Article Date: 11/1/2003

discovering dry eye
Understanding Moderate to Severe Dry Eye
BY BARBARA CAFFERY, OD, MS, FAAO

When examining dry eye disease, it's often interesting to take a closer look at the driest of dry eyes to learn more about the end stage of the disease. Many of these patients have Sjögren's Syndrome. Some, however, experience comparably bad symptoms and appear to have equally bad ocular surfaces but no autoimmune disease. Let's look at how the two groups differ.

Sjögren's vs. Non-Sjögren's

Sjögren's Syndrome patients have documented autoantibodies in their blood. By definition they have Schirmer scores of less than 5mm or they have a high degree of rose bengal staining and have suffered dry eye symptoms for more than three months. Their documented salivary gland inflammation likely reflects the inflammatory response of the lacrimal gland.

The Sjögren's disease process seems understandable. As in all autoimmune diseases, the cells of the secretory glands change their surfaces in such a way that the lymphocytes perceive them as foreign and attack. The attack destroys the acinar cells or prevents them from secreting, whereby the lacrimal gland becomes dysfunctional. This reduced secretion causes a breakdown of the surface cells of the cornea and conjunctiva that appears as staining.

The epithelial cells that normally secrete mucins onto the surface of the eye stop performing this task and goblet cells become fewer in number and do not secrete their particular mucins to the ocular surface. We then observe these uncomfortable eyes as severe dry eyes.
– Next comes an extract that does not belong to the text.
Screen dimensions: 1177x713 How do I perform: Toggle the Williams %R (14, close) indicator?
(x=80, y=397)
What about the other severe dry eyes that we see? Who are these patients and what is their pathophysiology? Their blood does not contain the autoantibodies rho and la, so the autoimmune process that causes Sjögren's cannot occur. Proof is that their salivary and lacrimal glands do not hold the inflammatory lymphocytes present in Sjögren's Syndrome.
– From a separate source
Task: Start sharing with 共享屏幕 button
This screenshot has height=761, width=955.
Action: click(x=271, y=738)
The clinical measures of their disease vary somewhat in severity. Their symptoms are the same but they tend to exhibit a lesser degree of staining and higher Schirmer results.

A Mystery to Solve

What is the process of severe dry eye disease if autoantibodies are not present? Perhaps unknown factors break down the neurological stimulus to the lacrimal gland. Or the neurology is fine but the gland is unwilling to accept the stimulus. Have the acinar cells undergone a change that prevents them from secreting? Is the final common pathway of the disease the same no matter what the pathophysiology?

Finally, how does this thought process apply to our everyday mild to moderate dry eye patients? Are some of them early Sjögren's patients whose disease has not progressed to the level of clinical diagnosis? If we analyzed their lacrimal glands would we see the beginnings of lymphocyte infiltration? If we could analyze their cell walls would we find changes in proteins on the cellular surfaces that will eventually result in autoimmune processes? Or do these patients represent an entirely separate group who have extraordinarily sensitive ocular surfaces? Is another inflammatory process happening that defies analysis because of our crude methods?

In Search of an Answer

The amazing reality is that we don't know. This pervasive disease remains a mystery. Clinicians are working to solve the problem, but more are needed to lend insight into dry eye. We must continue asking, looking and thinking. Many keys exist that can help unlock the mysteries of this disease. We will continue to search until we find them.

Dr. Caffery has practiced optometry in Toronto, Canada, in a group setting dedicated to contact lens and tear film research since 1977.